## WHAT THE TASK ASKS
Return the listing below unchanged, except that the pictures are dropped.

## SUPPLIED RECORDS
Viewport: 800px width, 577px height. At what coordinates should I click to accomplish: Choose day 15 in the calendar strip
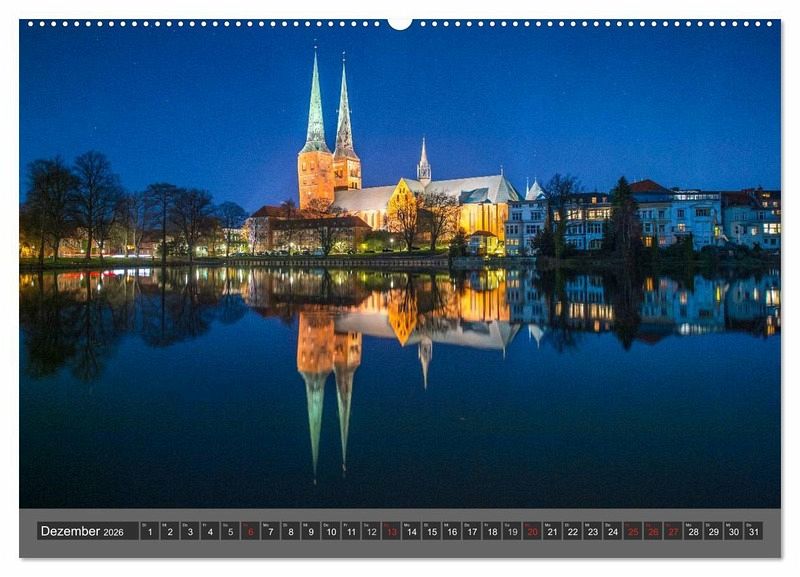point(431,531)
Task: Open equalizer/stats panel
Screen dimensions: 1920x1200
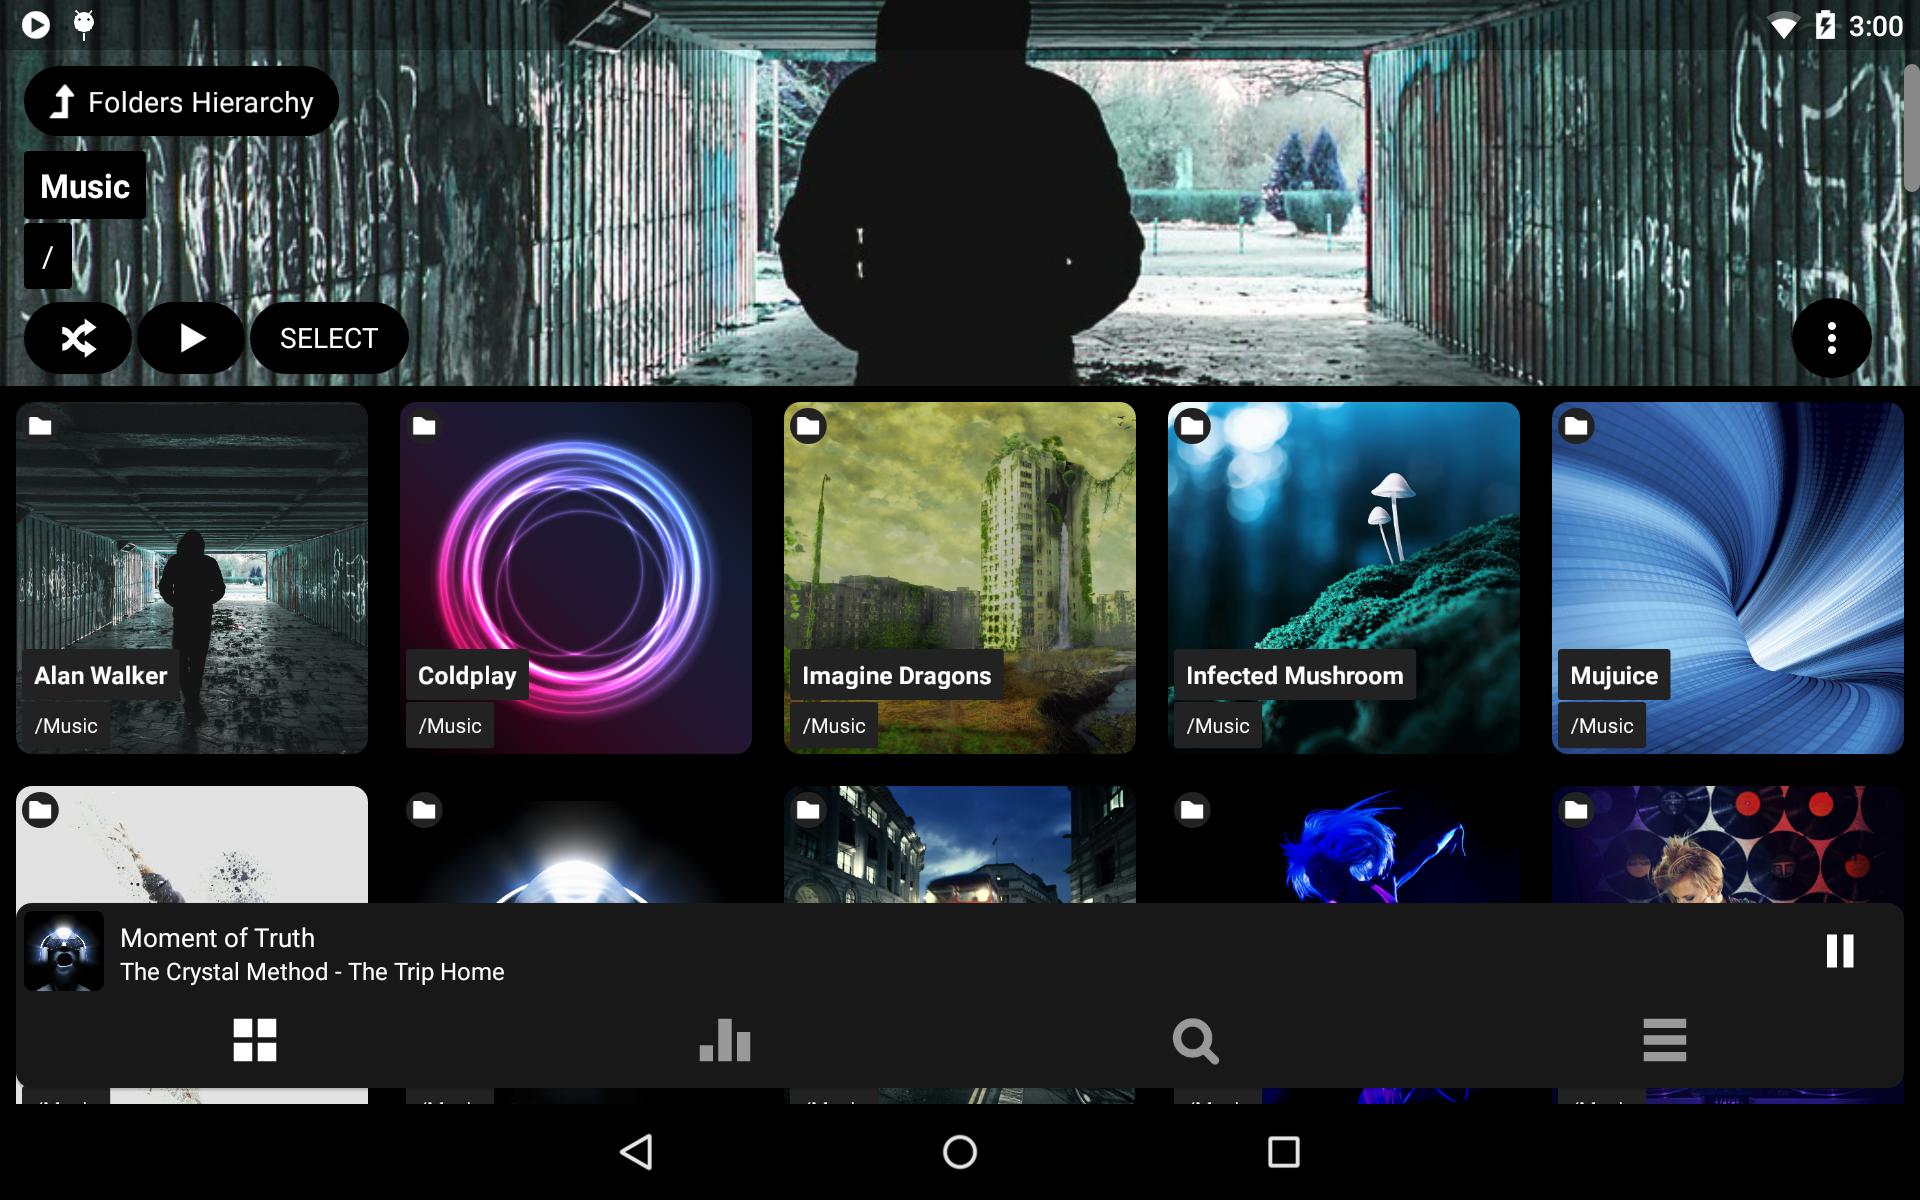Action: pos(726,1040)
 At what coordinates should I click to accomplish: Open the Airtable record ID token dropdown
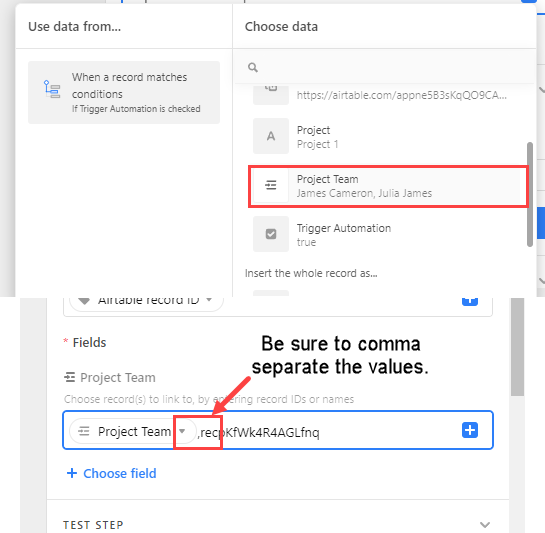pyautogui.click(x=209, y=300)
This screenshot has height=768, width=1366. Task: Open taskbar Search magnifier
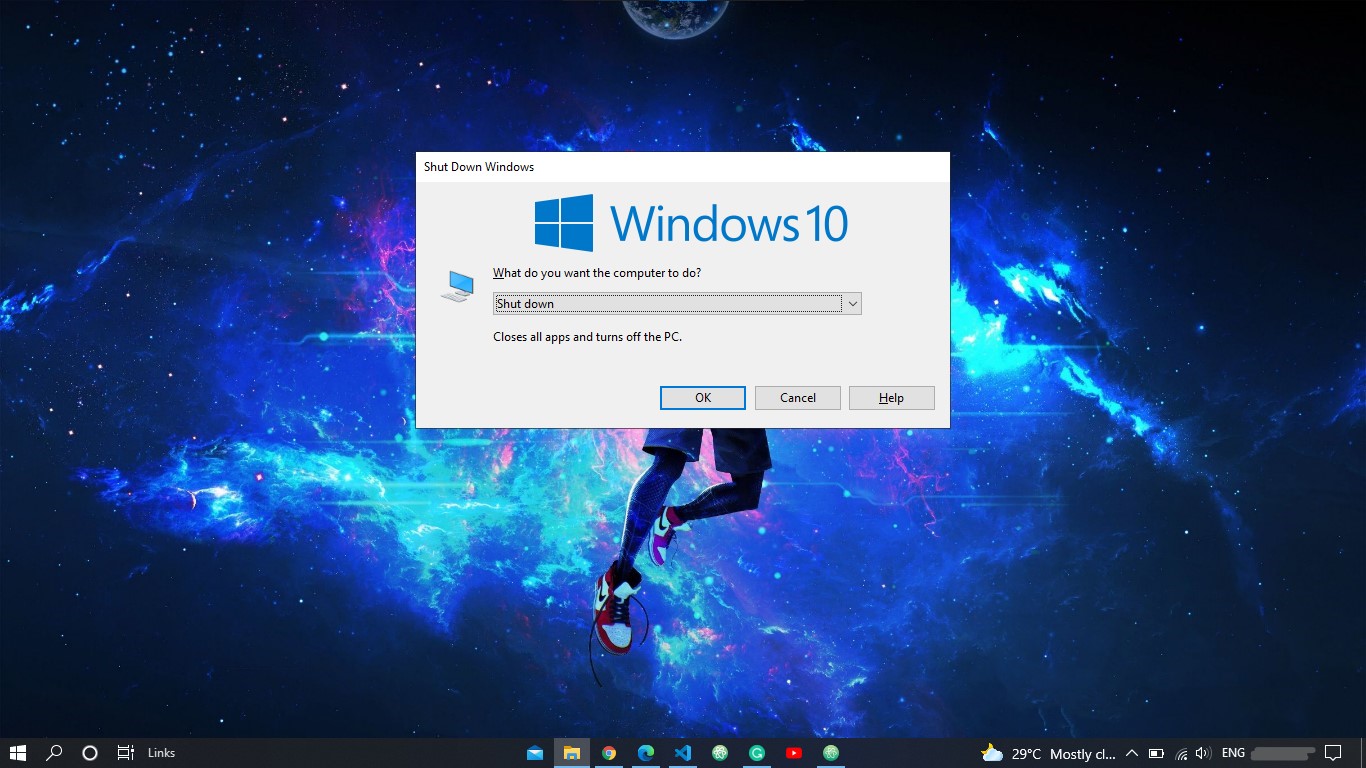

## ANSWER SPACE
Viewport: 800px width, 577px height. At what coordinates should I click to accomplish: Choose day 15 in the calendar strip
point(431,531)
Task: Open equalizer/stats panel
Screen dimensions: 1920x1200
Action: pos(726,1040)
 At what coordinates should I click to accomplish: Open the Airtable record ID token dropdown
pyautogui.click(x=209, y=300)
This screenshot has height=768, width=1366. Task: Open taskbar Search magnifier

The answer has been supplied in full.